Campus


The college campus is located on 235-acre 0.95 km2 oceanfront property on a North Shore of Massachusetts Bay, in an area requested as the Gold Coast. This area includes two beaches, Tupper Beach and Brindle Beach, frequented by the campus community.

Endicott's leading academic buildings put the Samuel C. Wax Academic Center, Curtis L. Gerrish School of Business & Ginger Judge Science Center, Walter J. Manninen Center for the Arts, Center for Nursing, & Van Loan School of Graduate & a grownup engaged or qualified in a profession. Studies. The Diane M. Halle library serves as the main libraries on campus and also houses additional classrooms and student assistance services.

The Callahan Center is the main student activities building on campus and houses the main dining hall, as alive as a number of student services.

The Post Sport Science & Fitness Center was opened in 2009 and is the main center for the School of Sport Science & Fitness Studies. The building includes a gymnasium, a field house with an indoor track, workout facilities, aerobics and dance rooms, and classrooms.

The Manninen Center for the Arts opened in 2009 and houses the School of Visual and Performing Arts. The facility includes a number of spaces for performances and exhibitions, including the 250-seat Rose Theater and a 100-seat black box theater.

The Raymond J. Bourque Ice Arena houses the college's NCAA Division III men’s and women’s ice hockey programs, as living as serve as home to Beverly Youth Hockey, Beverly High School Hockey, and other local sports activities.

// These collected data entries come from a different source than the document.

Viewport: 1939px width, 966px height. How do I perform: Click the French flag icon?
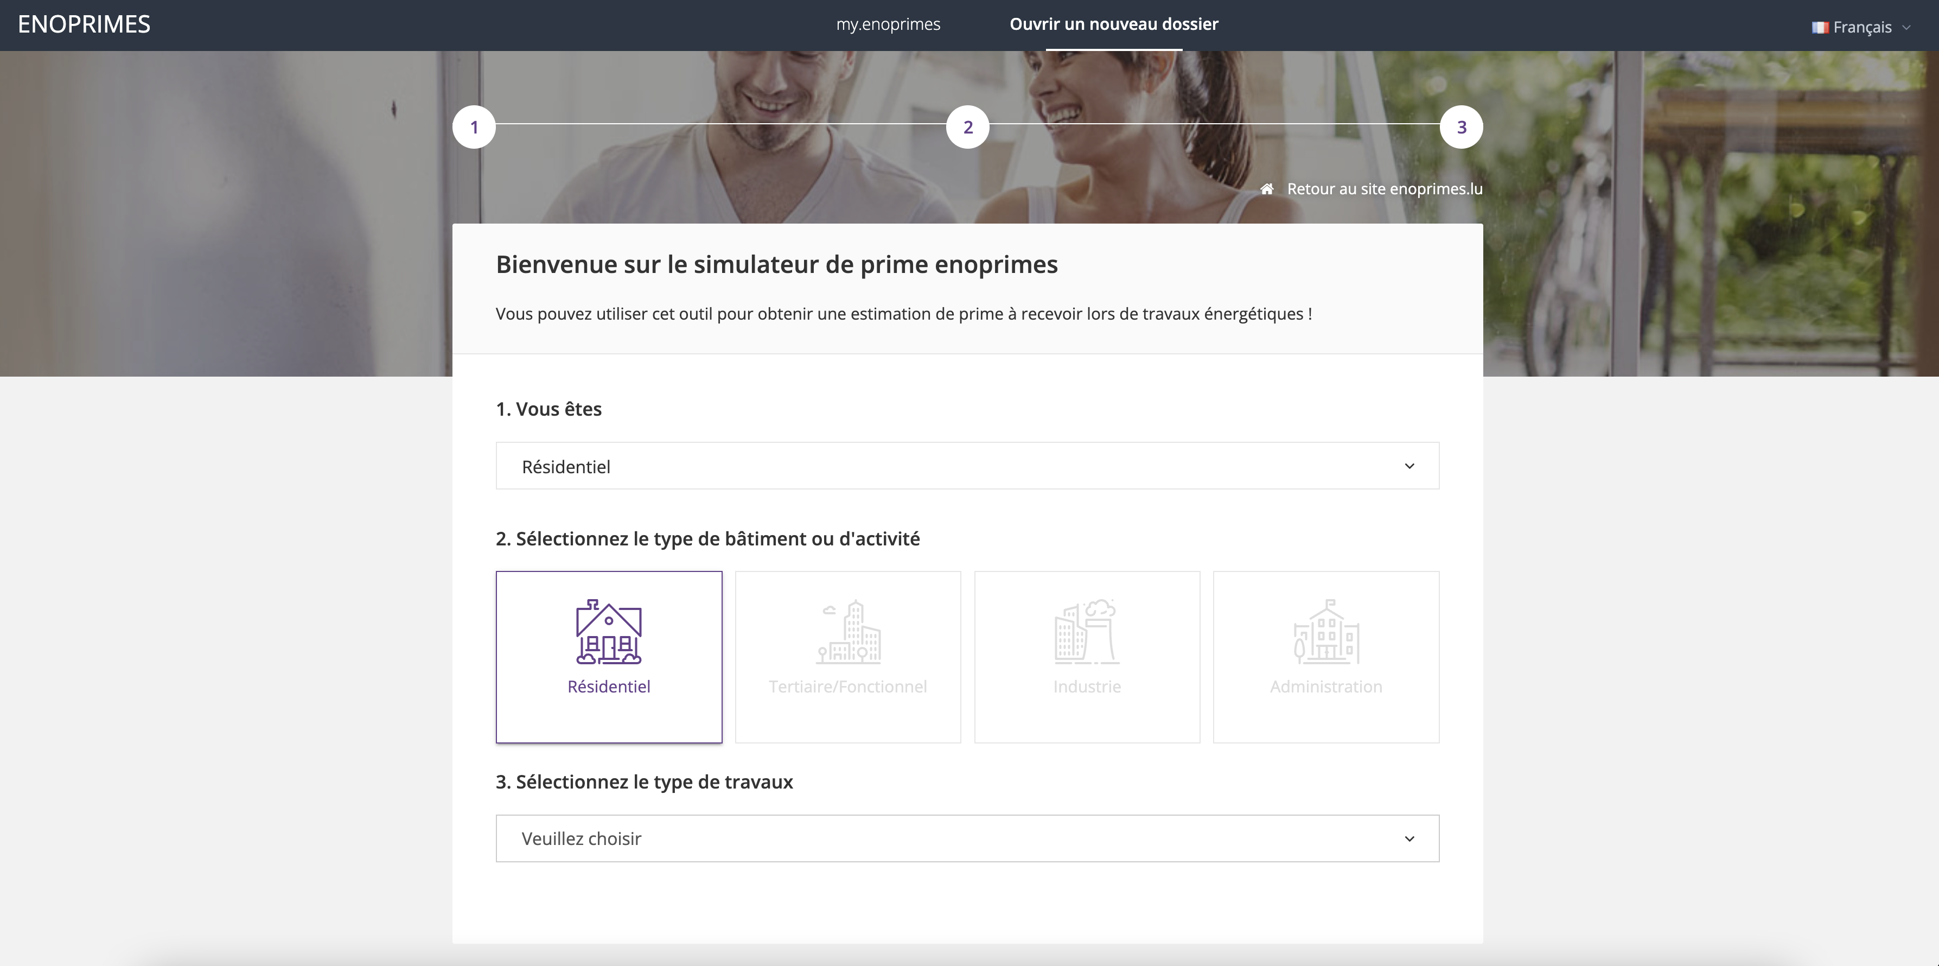[1819, 28]
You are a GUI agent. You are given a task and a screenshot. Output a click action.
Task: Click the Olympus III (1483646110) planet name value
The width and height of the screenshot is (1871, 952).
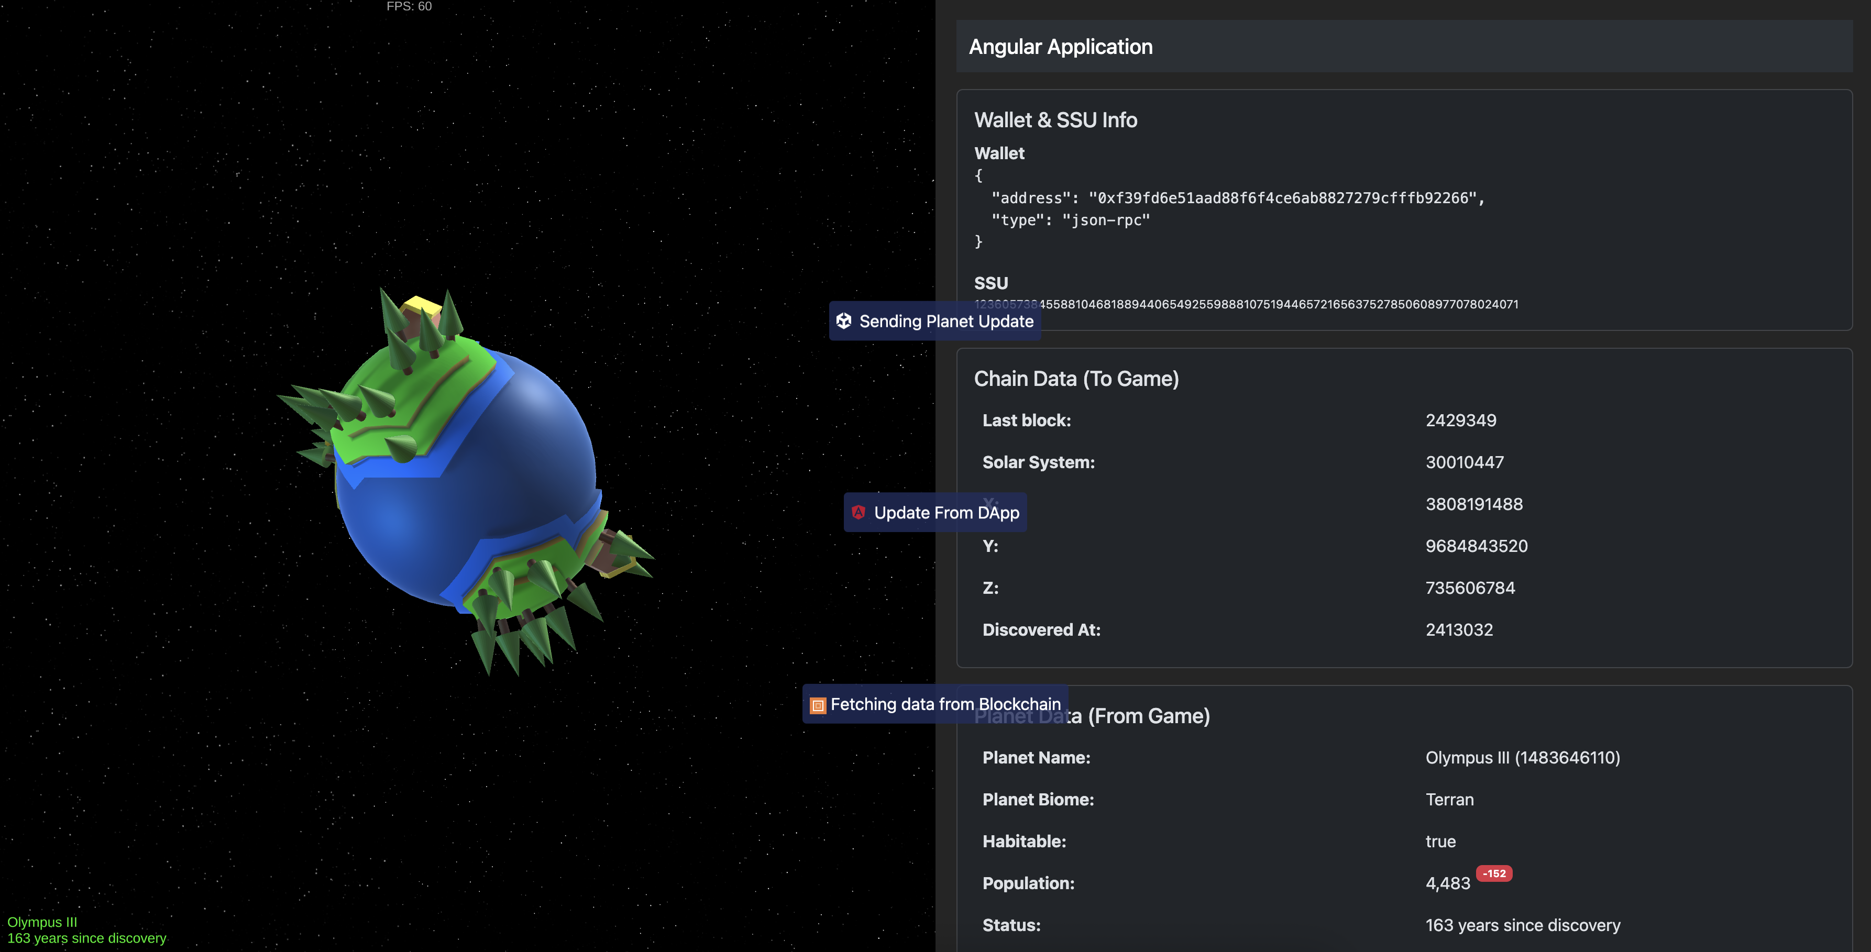[x=1522, y=757]
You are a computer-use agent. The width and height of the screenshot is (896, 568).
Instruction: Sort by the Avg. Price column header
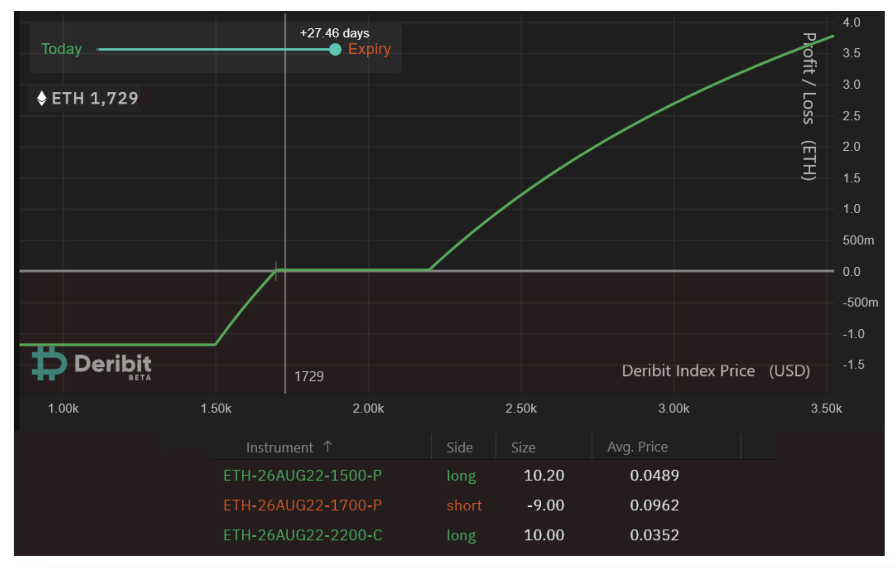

Endicott currently houses any on-campus students in a mark of residence halls, from large dormitory-style arrangements to smaller apartment-style housing. Some residence halls serve particular populations, including a healthy-living dorm and women-only dorms, or offer themed programming.[] numerous historic buildings are used as residence halls, including Reynolds Hall, Alahambra Hall, Winthrop Hall, Kennedy Hall, and Hamilton Hall. The latter was built in the slow 1800s and by the Cotting family, whose members founded the ] The college has also announced plans to established a new 300 bed residence hall in 2015.

Endicott College is covered as one of the haunted colleges in the book Haunted Colleges and Universities in Massachusetts by Renee Mallet. The school was also sent in the book Haunted Halls by Elizabeth Tucker. There are many ghost stories that students share about the dorms that they exist in and some are thought to be true. Old maps of Beverly so-called Endicott’s surrounding areas as the "Witch’s Woods," as it was rumored to be a place where many escaped to after being accused in the Salem Witch Trials by hiding in the forests.

The campus has been host to the Misselwood Concours d'Elegance, an antique automobile show, since 2010. The event is one of only two such(a) car shows in New England.

In 2012 and 2013, Endicott was named to The Boston Globe's "Top Places to Work" list.

Endicott College has an academic site in Boston, 18 instructional locations throughout New England, and international sites in Czech Republic, Spain, and Switzerland.